- _Stored data entries_
***

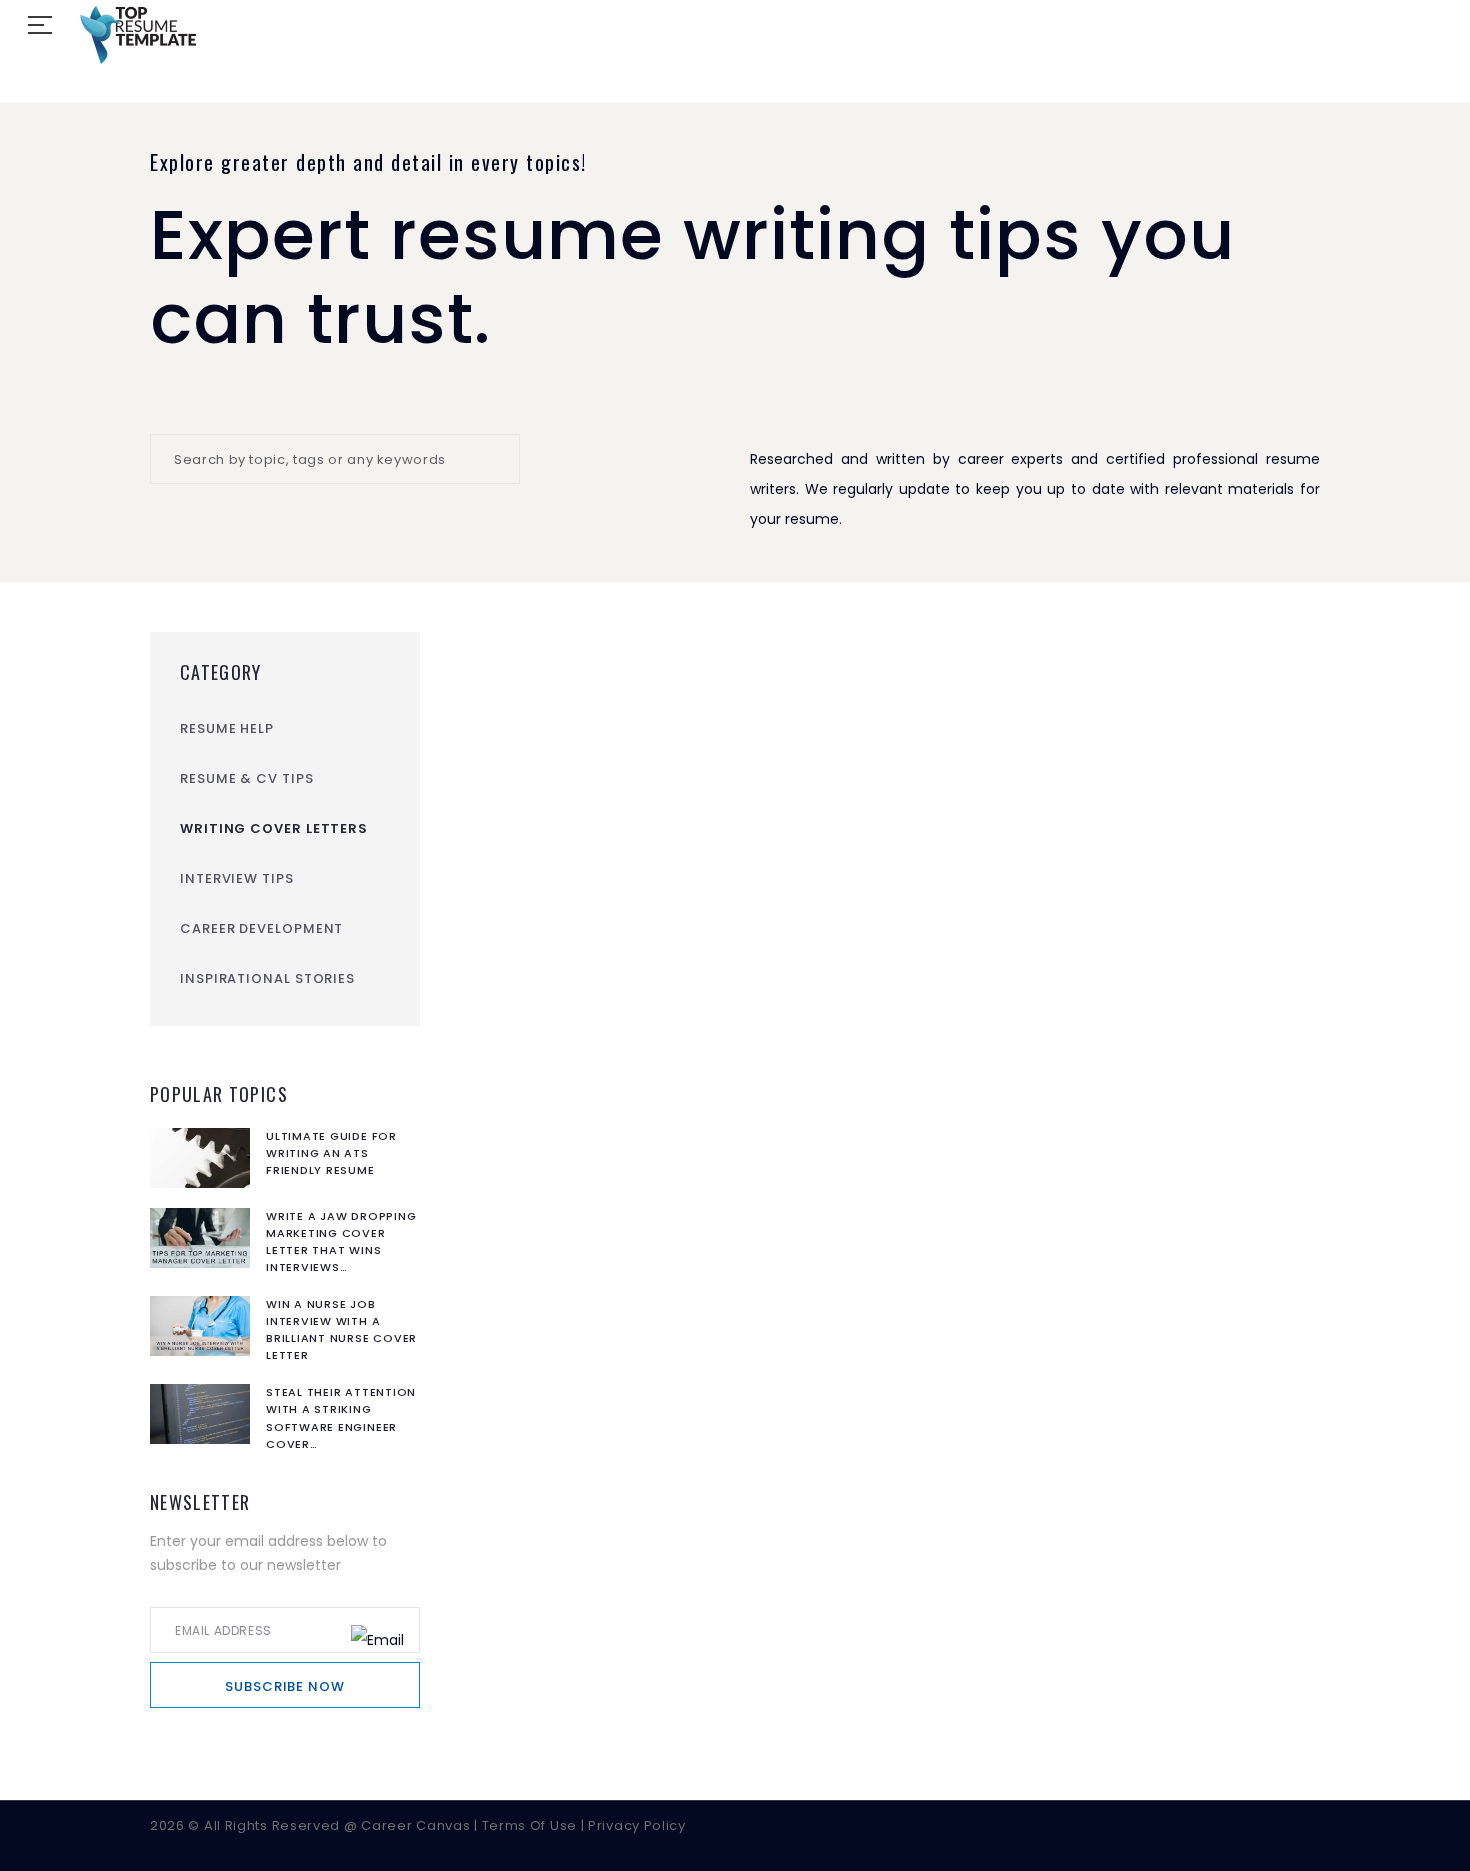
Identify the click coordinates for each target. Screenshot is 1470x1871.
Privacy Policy (637, 1825)
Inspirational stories (267, 978)
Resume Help (227, 728)
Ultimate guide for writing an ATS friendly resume (331, 1153)
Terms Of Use (531, 1825)
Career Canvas (417, 1825)
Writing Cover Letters (274, 828)
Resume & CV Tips (247, 778)
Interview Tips (237, 878)
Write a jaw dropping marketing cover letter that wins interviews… (341, 1241)
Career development (261, 928)
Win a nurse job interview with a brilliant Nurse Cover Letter (341, 1329)
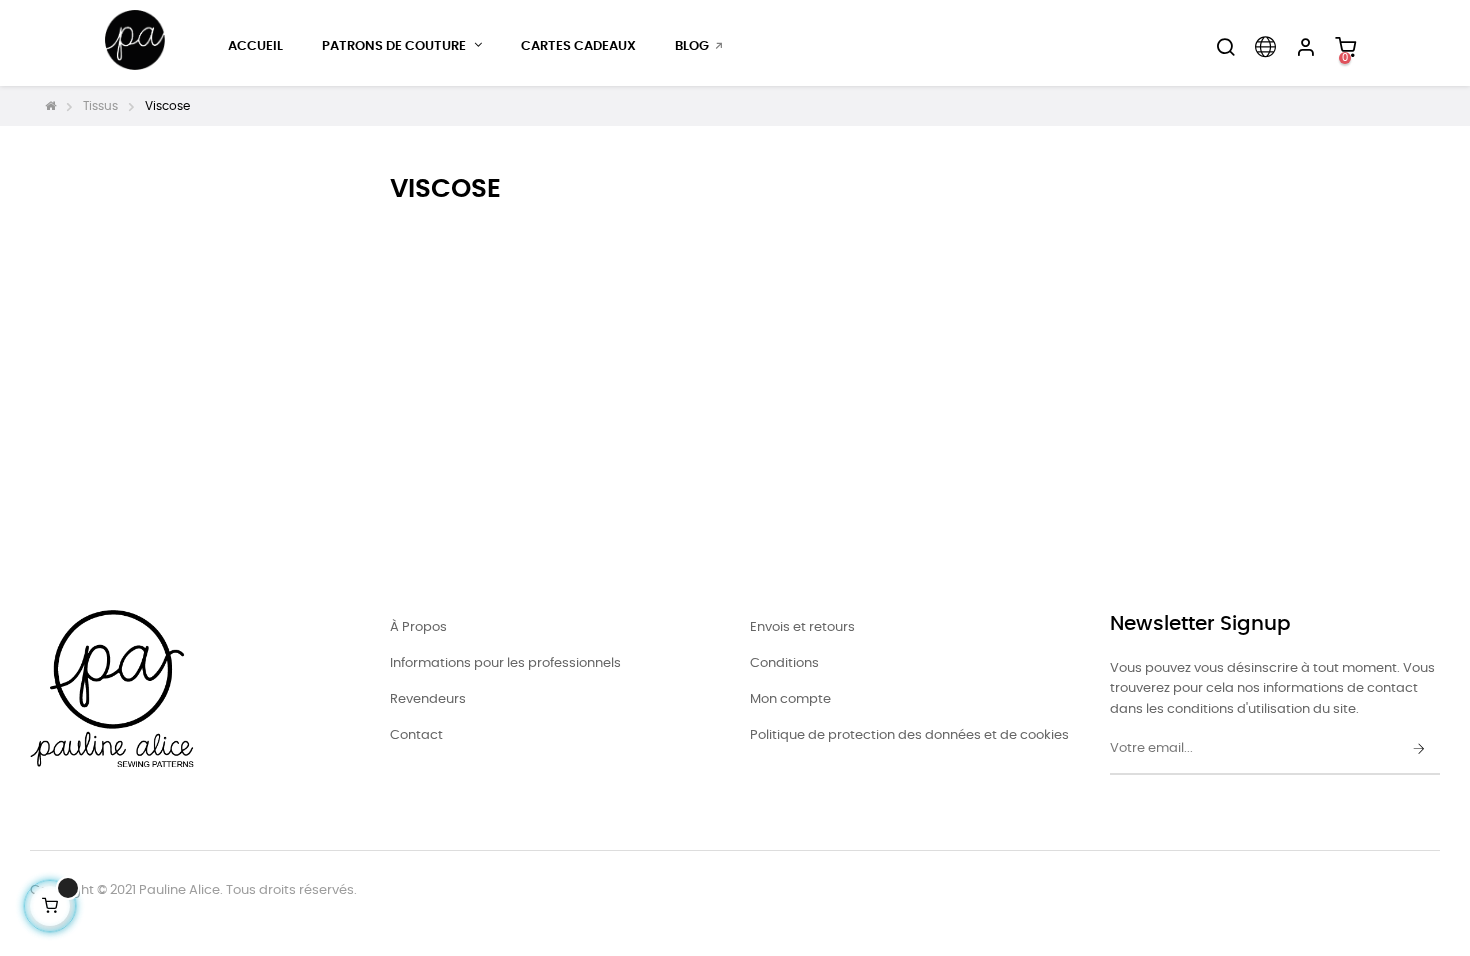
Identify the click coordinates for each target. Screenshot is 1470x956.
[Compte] (1305, 47)
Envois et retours (802, 627)
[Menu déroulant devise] (1265, 47)
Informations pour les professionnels (505, 663)
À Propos (418, 627)
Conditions (784, 663)
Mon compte (790, 699)
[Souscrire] (1419, 750)
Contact (416, 735)
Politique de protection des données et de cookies (909, 735)
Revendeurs (428, 699)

***

- _How to complete this task_
Would you write out each record above exactly, with no images?

- _Answer to this exercise_
Identify the click coordinates for each target. Screenshot is 1470x1871.
Privacy Policy (637, 1825)
Inspirational stories (267, 978)
Resume Help (227, 728)
Ultimate guide for writing an ATS friendly resume (331, 1153)
Terms Of Use (531, 1825)
Career Canvas (417, 1825)
Writing Cover Letters (274, 828)
Resume & CV Tips (247, 778)
Interview Tips (237, 878)
Write a jaw dropping marketing cover letter that wins interviews… (341, 1241)
Career development (261, 928)
Win a nurse job interview with a brilliant Nurse Cover Letter (341, 1329)
Identify the click coordinates for each target. Screenshot is 1470x956.
[Compte] (1305, 47)
Envois et retours (802, 627)
[Menu déroulant devise] (1265, 47)
Informations pour les professionnels (505, 663)
À Propos (418, 627)
Conditions (784, 663)
Mon compte (790, 699)
[Souscrire] (1419, 750)
Contact (416, 735)
Politique de protection des données et de cookies (909, 735)
Revendeurs (428, 699)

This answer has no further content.